As a private investigator, Thomas G. Martin has tracked down errant spouses and missing birth parents. He’s conducted background checks of child-care providers and investigated fraudulent businesses and sex crimes.
But the Anaheim private eye says nothing prepared him for his latest caper: Writing a book.
“If You Only Knew. . . : An Internationally Known Private Investigator Reveals How you Can Take Control of Your Life” (Griffin Publishing; $16.95) offers Martin’s advice on how “to help you feel safer, live smarter and succeed in your relationships--at home and at work.”
Based on Martin’s 28 years of experience as a private investigator and former supervisory federal agent with the Department of Justice, the book offers practical information on everything from locating lost friends and family to avoiding scams and maximizing personal safety. (Pepper sprays and other nonlethal protection devices create a false sense of security, says Martin, who offers numerous tips on how to reduce risks.)
Martin, whose Anaheim office does more than 1,200 “marital surveillances” a year, also offers tips on how to find out if your partner is having an affair. (Does hubby come home from a long day of work smelling better than when he left? Has the number of hang-up telephone calls in your home jumped?)
Other chapters include information on stopping domestic violence, minimizing investment pitfalls, protecting yourself from sexual harassment on the job and identifying the warning signs that your teenager may be getting into trouble. There are even chapters on finding the right lawyer and what steps to take in hiring a private investigator.
Martin said writing the book, which includes Web sites and other free sources that can be used to locate missing friends and relatives, didn’t come easily.
“It’s probably one of the most difficult tasks I’ve come across in my adult life,” Martin, 50, said. “I have a master’s degree in public management and a bachelor’s degree in scholastic philosophy, and it’s a pretty humbling experience when you write what you think is a dynamite chapter and they hand it back to you.”
Martin said there’s something in the book for everybody.
“Not everybody needs an attorney or thinks their mate is cheating on them. I’m hoping that people will read the three or four chapters that pertain to them at this particular point in their lives.”
The book, he said, “is written by someone who’s not a Rhodes scholar but by someone who’s got 30 years’ [experience] on the street, and I think if they look at the table of contents and say, ‘Gee, I’d like to know about teenage problems,’ and they go to that chapter there are concrete solutions to those problems there.”
Response to the book has surprised Martin.
Since its publication in mid-August, he has done about 40 radio interviews, and KCOP Channel 13 in Los Angeles featured him in a segment on personal safety, which aired around the country.
Martin said the chapters on security and how to pick a lawyer are receiving the most media interest.
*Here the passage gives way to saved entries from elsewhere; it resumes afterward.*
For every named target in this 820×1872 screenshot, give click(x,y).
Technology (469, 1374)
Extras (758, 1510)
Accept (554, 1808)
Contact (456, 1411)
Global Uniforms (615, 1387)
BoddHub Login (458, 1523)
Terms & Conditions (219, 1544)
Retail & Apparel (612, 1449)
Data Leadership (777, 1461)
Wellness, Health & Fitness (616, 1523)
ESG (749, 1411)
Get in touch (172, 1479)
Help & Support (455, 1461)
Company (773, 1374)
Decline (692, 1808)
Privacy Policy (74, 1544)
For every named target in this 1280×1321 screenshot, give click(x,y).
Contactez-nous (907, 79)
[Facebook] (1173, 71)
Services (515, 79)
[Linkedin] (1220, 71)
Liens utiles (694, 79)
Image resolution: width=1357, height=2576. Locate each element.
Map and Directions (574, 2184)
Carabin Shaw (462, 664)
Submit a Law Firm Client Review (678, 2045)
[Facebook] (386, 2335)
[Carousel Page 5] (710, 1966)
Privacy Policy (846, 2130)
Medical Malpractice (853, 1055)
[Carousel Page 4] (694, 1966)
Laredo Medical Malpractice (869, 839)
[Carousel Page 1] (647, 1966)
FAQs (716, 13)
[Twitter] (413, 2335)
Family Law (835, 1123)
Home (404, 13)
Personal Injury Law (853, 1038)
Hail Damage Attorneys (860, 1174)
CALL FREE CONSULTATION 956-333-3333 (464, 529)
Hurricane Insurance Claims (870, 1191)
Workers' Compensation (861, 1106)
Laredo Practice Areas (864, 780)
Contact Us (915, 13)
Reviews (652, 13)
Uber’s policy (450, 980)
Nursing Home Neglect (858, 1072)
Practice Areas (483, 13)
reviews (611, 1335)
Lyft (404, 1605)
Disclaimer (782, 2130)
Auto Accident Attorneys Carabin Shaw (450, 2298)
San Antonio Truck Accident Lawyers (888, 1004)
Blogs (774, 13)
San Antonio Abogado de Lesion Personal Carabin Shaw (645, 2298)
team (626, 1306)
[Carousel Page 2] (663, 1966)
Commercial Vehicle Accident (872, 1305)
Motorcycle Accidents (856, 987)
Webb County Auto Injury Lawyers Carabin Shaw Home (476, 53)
But one woman who read the book was especially interested in the section that includes “20 ways to know if your partner is cheating.” She’s now a client.
“She said, ‘Three words in your book changed my entire life.’ She read where I stated that when it comes to taking care of yourself, ‘you deserve it.’ She said, ‘Once I saw that, I decided I’d better get my act together.’ So we did a surveillance. We caught her husband with another woman, and we got her a good attorney here in town.”
Glendale-based Griffin Publishing Group, the publisher of the U.S. Olympic Committee’s series of sports, health education and fitness books, has asked Martin to develop a series of drug-education handbooks for students and teachers from kindergarten through high school.
“The amount of drug use in our schools is going off the chart,” said Martin, who spent 12 years as a federal Drug Enforcement Administration agent.
Three-time Olympic gold medalist swimmer Janet Evans, a longtime family friend of Martin’s, has been approached to be a spokeswoman for the anti-drug series.
“The core of the book will be written by me to explain drugs and why not to use them, and Janet will provide stories of her life and how, by her not getting involved in that and being disciplined, show what you can accomplish,” Martin said.
Martin, however, has no intention of leaving the private eye business and taking up writing full time.
“I’m definitely keeping my day job,” he said with a laugh. “When they say writing a book is like giving birth--although I haven’t done it--I have a better sense of what they mean.”